Le quatrième film de Maurice Dugowson ne ressemble pas aux précédents, encore qu'on y retrouve le thème de l'idée fixe, du dérapage dans l'obsession, qui sous-tendait Lily, aime-moi et F. comme Fairbanks. Les couleurs chaudes et sombres d'un coin d'Espagne devenu le bout du monde font passer Arnold « de l'autre côté du miroir ». Au milieu de cette équipe de cinéma en panne, devant ce décor calciné, ruine artificielle d'un film inachevé, l'inspecteur d'assurances ne sait plus s'il vit ou s'il rêve. Dans son costume blanc, il se raccrocha, en vain, à sa mission officielle.
Foudroyé au cœur par « Sarah », il ne pense plus qu'à elle. Les autres lui parlent de Marie, et un portrait se dessine, au gré de retours en arrière que la mise en scène de Dugowson emmêle volontairement. Les gens de cinéma ont leur propre logique, leur propre façon d'interpréter la réalité. Le puzzle-portrait de Marie n'explique pas pour autant « Sarah » à Arnold. Il la veut femme venue d'ailleurs, pour la rejoindre dans cet ailleurs.

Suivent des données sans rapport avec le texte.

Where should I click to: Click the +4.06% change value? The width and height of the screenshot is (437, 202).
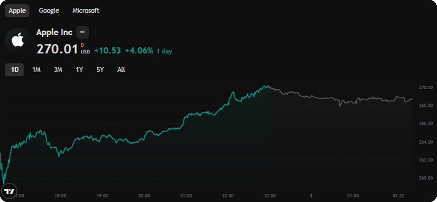(x=139, y=51)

Le cinéma, ainsi que le montre Dugowson, est un jeu dangereux où l'on ne distingue plus le vrai du faux. Et il court lui-même le risque de déconcerter les spectateurs pour se laisser aller à la fascination singulière de son film, il faut s'identifier à Arnold, accepter de ne pas « comprendre », d'être aussi paumé que l'est (remarquablement) Jacques Dutronc. La règle du jeu est fixée par le réalisateur (Heinz Bennent subtilement vampirique), par sa compagne et vedette (Lea Massari et ses humeurs ondulantes), par un comédien excentrique (Jean-Claude Brialy réinventant le stérétotype du monstre sacré), par l'étrange personnage qu'interprète Gabriel Yared. Tous se sont emparés de Marie, et c'est à travers eux que l'on voit exister Gabrielle Lazure, tantôt spontanée, tantôt manceuvrée, tantôt révoltée, tantôt douloureuse (...)
La métamorphose de Marie en Sarah en fait une sorte de magicienne cristallisant, sous la direction de Dugowson, les envoûtements d'un mythe cinématographique qui est, pour tout homme, tel Arnold, attiré par l'imaginaire, fa force irrésistible du destin."